Humans (and, it seems, our nearest relatives) are communal creatures whose societies function best when we serve each other’s interests selflessly, sharing our resources and drawing one another into safety nets of care. But this can be incredibly difficult when our society has evolved in an environment of scarcity where there is only so much to go around; when we believe the pie is finite and our personal slice expands or contracts based directly on our (or our government’s) generosity.
It can be difficult to imaginatively live in a world of abundance when our capitalist culture ingrains scarcity into our psyches from an early age, telling us we must always take care of ourselves and our own first.
That we must stand up for our rights to protect ourselves.
That we must stop them from accessing benefits they didn’t “earn.”
That they are taking away what is ours and giving it to them.
Is it so surprising we developed into the anxious, bellicose, and grasping people we have when our very way of life is built on a system of scarcity–of fear and consumption? Is it so surprising our country struggles to create local and national safety nets when the economic-social theory upholding us is premised on creating shortage out of abundance?
Is it so surprising we are so grasping when our founders and leaders believed it is our manifest destiny to march around the world, staking their flags in the soil of every country who could not muster sufficient opposition? Who saw and have taught us to see creation (and each other) as commodities to exploit, draining our collective well to its dregs before moving on to dig (or steal) others?
Perhaps you balk at this, believing that our leaders had and have the best interest of their people at heart and simply want us to live as well and as free from care as possible.
And I would agree. Provided we are their people.
But what if we instead decided to identify with a different people? To be a different people?
But what if, at least once per week, we chose to inconvenience ourselves by showing up to a community confronts our advantages, privilege, and biases?
What if we spent an hour or so every week participating in elaborate rituals intent on inviting us to serve those we would typically expect to serve us?
What if this community proclaims that our strength is found through identification with the weak; that it is the lame, the blind, and the deaf who can most accurately display the Divine for us and teach us to walk, see, and hear?
What if we put ourselves in the service of a movement that reminds us on a weekly basis that it is the haves who often miss the point of God’s work, that it is Good News to find yourself sitting under the authority of the have nots?
What if we spent time away from the push of scarcity’s dividing force and instead investing ourselves in a story that draws us together in a fool’s vision of abundance? A story that proclaims “the earth is the Lord’s and everything in it”; that, like Jesus, the “true manna,” all things are given as part of one cosmic eu-charist, one Good-Gift. A Gift that, when received with hands open in thanksgiving, never fails to provide just enough for all.

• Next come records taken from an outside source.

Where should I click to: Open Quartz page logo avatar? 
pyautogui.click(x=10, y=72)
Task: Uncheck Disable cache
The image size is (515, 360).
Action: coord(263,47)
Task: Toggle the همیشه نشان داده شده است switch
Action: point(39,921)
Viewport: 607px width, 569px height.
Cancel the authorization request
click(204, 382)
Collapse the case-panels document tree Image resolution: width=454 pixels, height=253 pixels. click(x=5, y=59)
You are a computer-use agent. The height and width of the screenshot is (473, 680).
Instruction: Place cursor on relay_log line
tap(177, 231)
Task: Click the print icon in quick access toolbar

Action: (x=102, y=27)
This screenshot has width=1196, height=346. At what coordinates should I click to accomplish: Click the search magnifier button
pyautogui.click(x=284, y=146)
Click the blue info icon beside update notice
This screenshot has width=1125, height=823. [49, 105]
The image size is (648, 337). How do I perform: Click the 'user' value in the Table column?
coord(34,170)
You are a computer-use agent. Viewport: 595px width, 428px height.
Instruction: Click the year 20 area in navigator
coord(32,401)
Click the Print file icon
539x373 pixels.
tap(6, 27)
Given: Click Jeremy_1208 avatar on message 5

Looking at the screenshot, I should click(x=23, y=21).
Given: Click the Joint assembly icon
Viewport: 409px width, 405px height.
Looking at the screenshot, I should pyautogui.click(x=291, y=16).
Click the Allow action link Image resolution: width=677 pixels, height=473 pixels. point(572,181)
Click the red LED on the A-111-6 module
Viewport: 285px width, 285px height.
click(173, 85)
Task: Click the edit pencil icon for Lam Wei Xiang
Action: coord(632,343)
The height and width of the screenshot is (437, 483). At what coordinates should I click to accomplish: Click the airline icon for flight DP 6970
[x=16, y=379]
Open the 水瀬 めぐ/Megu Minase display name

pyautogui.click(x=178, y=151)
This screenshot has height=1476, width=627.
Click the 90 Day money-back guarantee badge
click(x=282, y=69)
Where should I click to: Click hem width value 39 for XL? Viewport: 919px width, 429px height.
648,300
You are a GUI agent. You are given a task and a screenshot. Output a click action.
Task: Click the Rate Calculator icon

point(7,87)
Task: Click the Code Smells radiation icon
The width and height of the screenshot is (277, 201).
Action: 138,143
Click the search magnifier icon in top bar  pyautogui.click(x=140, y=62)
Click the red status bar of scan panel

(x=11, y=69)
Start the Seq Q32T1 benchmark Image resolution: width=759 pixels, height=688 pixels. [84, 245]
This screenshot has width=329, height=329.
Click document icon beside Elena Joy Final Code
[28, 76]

For people in oppressed and forgotten communities, the Church (particularly the very white church in which I participate) may seem an odd place to be confronted with these issues, but I believe that just as the Christ Story can and has been used to enforce traditional power structures, it can and should be used to tear them down–and it is within those walls I have received critiques of my own proclivities and privileges.
It is in the Christ Story that I am confronted with my addiction to power and the respectability being a religious leader brings.
In the Christ Story I am confronted with my bias for masculinity; for my implicit belief that the best leaders are those who speak and act forcefully, leading from strength and certainty.
And it is in the Christ Story that I am confronted with my acceptance of the lie of scarcity–of not enough-ness–and am invited weekly to stretch out my hands and see Divinity in the simplest of substances, to receive the Gift and recognize the abundance all around.
If we are to move forward, bringing the Kingdom of God that is within us into reality around us, we must honor the silent, quiet voices of peace and plenty. We must step off our stages of power into the congregation of the powerless. And we must receive the Gift, sharing it freely, and look around to see our entire world as “a great salad bowl,” brimming full of the abundant Divine.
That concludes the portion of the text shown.